Investigating the development of molecular alterations in progressive meningioma on cellular fractions and specific compartments, and correlate these findings with histology will lead to identification of the decisive steps in malignant transformation of meningioma, which in turn present potential targets. In parallel, the correlation with morphology will highlight histological patterns that should alert about the malignant potential of a seemingly benign meningioma.
Dr. med. Robin Wagener, University Hosptial Heidelberg, Department of Neurology
Anatomical and transcriptional investigation of different types of cancer stem cells in primary and recurrent glioblastoma
In normal brain development neurogenesis is based upon cellular hierarchies: stem cells with self-renewing capacities give birth to different types of transient amplifying cells, which in turn create lineage-restricted cells, in a temporally restricted order. Several studies could demonstrate that emergence of primary brain tumors (including glioblastoma) are built upon cellular hierarchies as well: the tumor contains self-renewing, cancer stem cells (CSCs), which create cell populations that resemble transient amplifying cells, which create tumor cells. Additionally, CSCs seem to have an exceptional resistance to chemotherapy and radiotherapy, making them key players in disease progression and recurrence of GB. In this project we want to investigate CSCs and get a better understanding of their biology. We aim to better understand their variety, their spatial positioning within the tumor and their microenvironment, as well as their (different?) transcriptional programs in different states of the disease and after different types of therapy.
Dr. med. Sophie Weil, University Hosptial Heidelberg, Department of Neurology
Developing treatments targeting brain tumor networks
Gliomas are malignant brain tumors characterized by highly aggressive growth due to early dissemination into the brain and treatment resistance.

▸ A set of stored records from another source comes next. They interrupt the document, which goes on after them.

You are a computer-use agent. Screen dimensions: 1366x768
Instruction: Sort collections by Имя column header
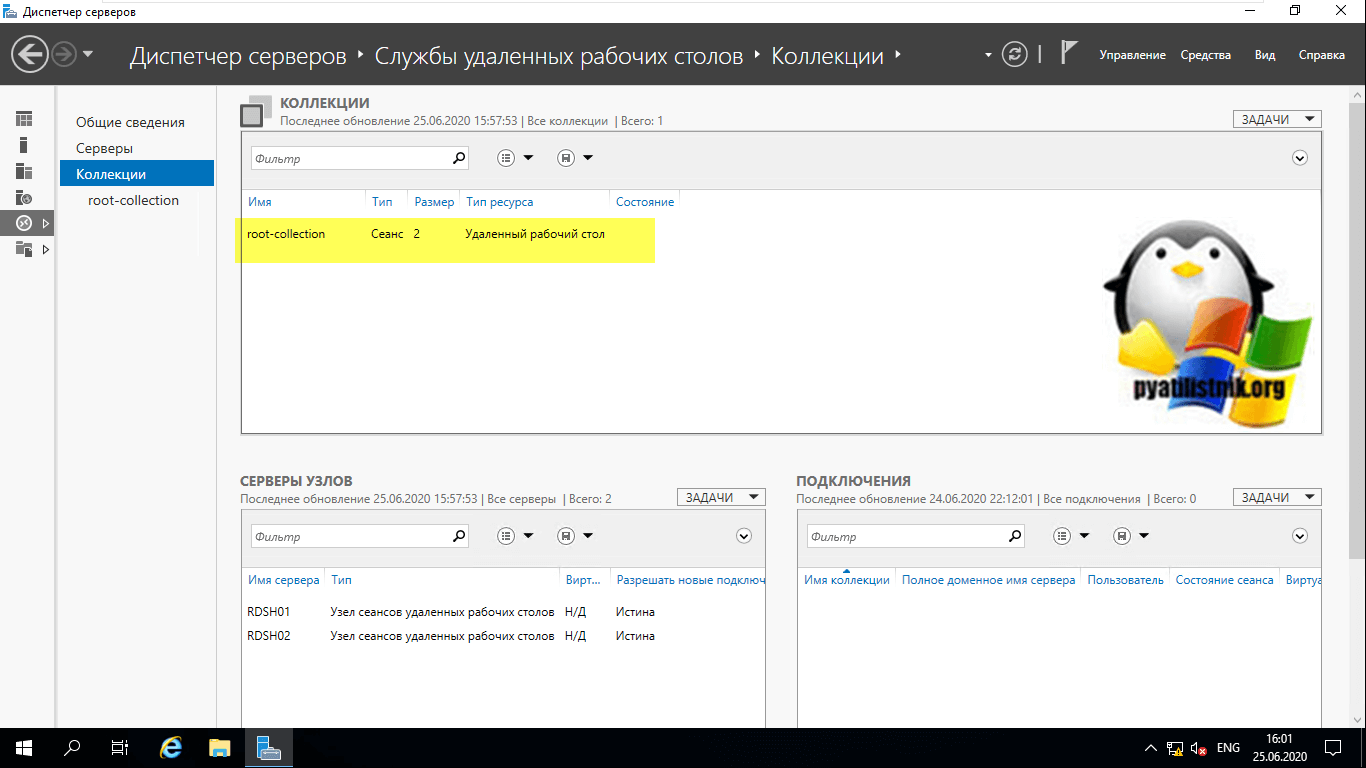[260, 202]
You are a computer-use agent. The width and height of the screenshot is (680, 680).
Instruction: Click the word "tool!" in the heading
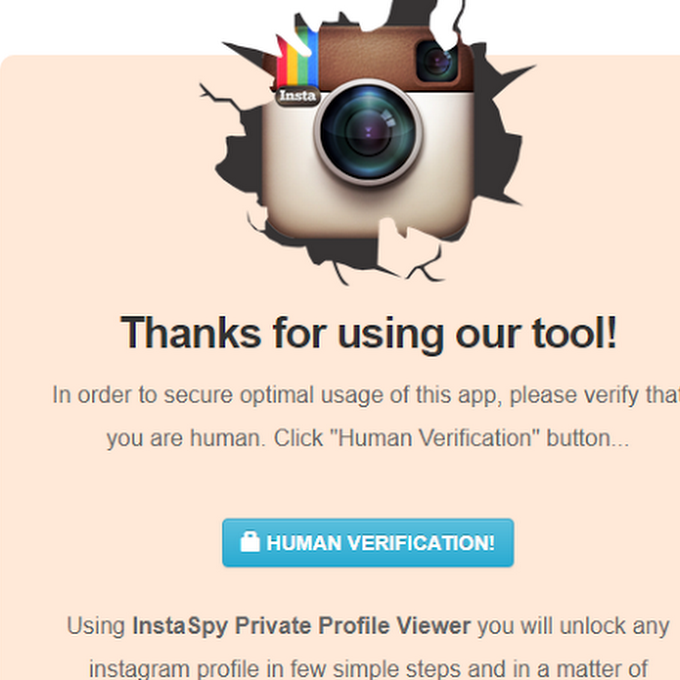(575, 333)
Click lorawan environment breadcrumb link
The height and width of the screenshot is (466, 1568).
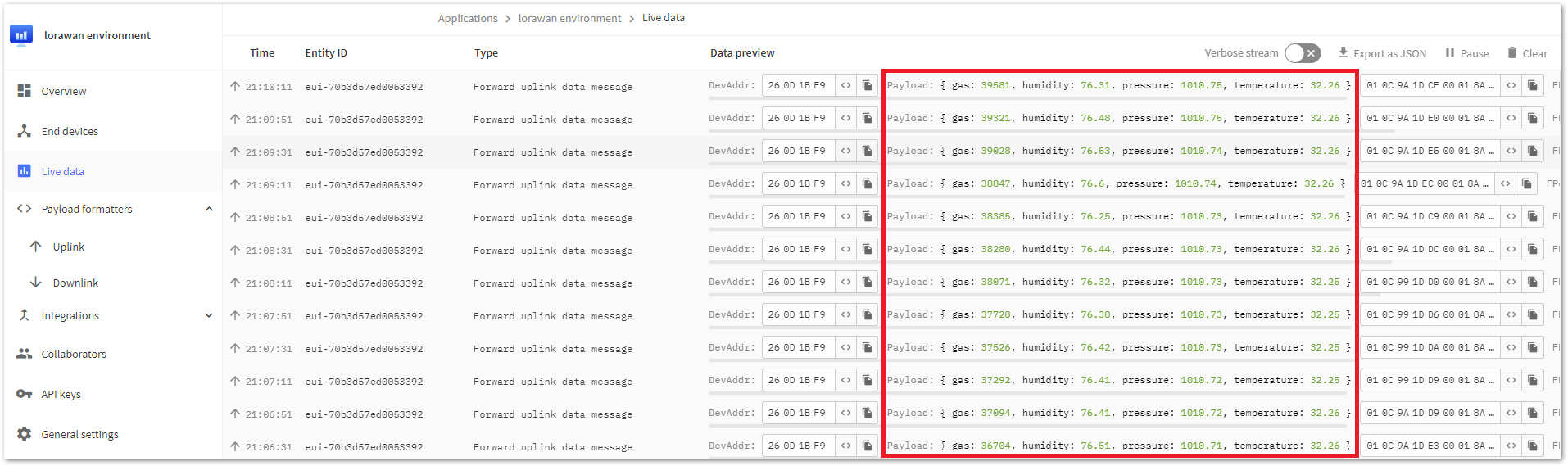[569, 18]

Using an in vivo multiphoton mouse model of human gliomas, we have uncovered a novel factor involved in glioma biology: Tumor Microtubes are cellular processes that promote tumor cell invasion and proliferation and connect human glioma cells to a tumor cell network [Osswald et al., 2015] that is integrated to neuronal communication via synapses [Venkataramani et al., 2019]. Tumor Microtube-mediated networks contribute to resistance against all standard therapies such as surgical resection, chemo- and radiotherapy [Weil et al., 2017]. First factors driving Tumor Microtube formation have been uncovered, but further treatment options need to be investigated.
This project aims to develop new therapeutics targeting Tumor Microtubes to reduce Tumor Microtube-mediated interconnection of tumor cells with the goal to decrease resistance against standard tumor therapy. We will focus on local therapies to implant in the resection cavity after surgical lesion.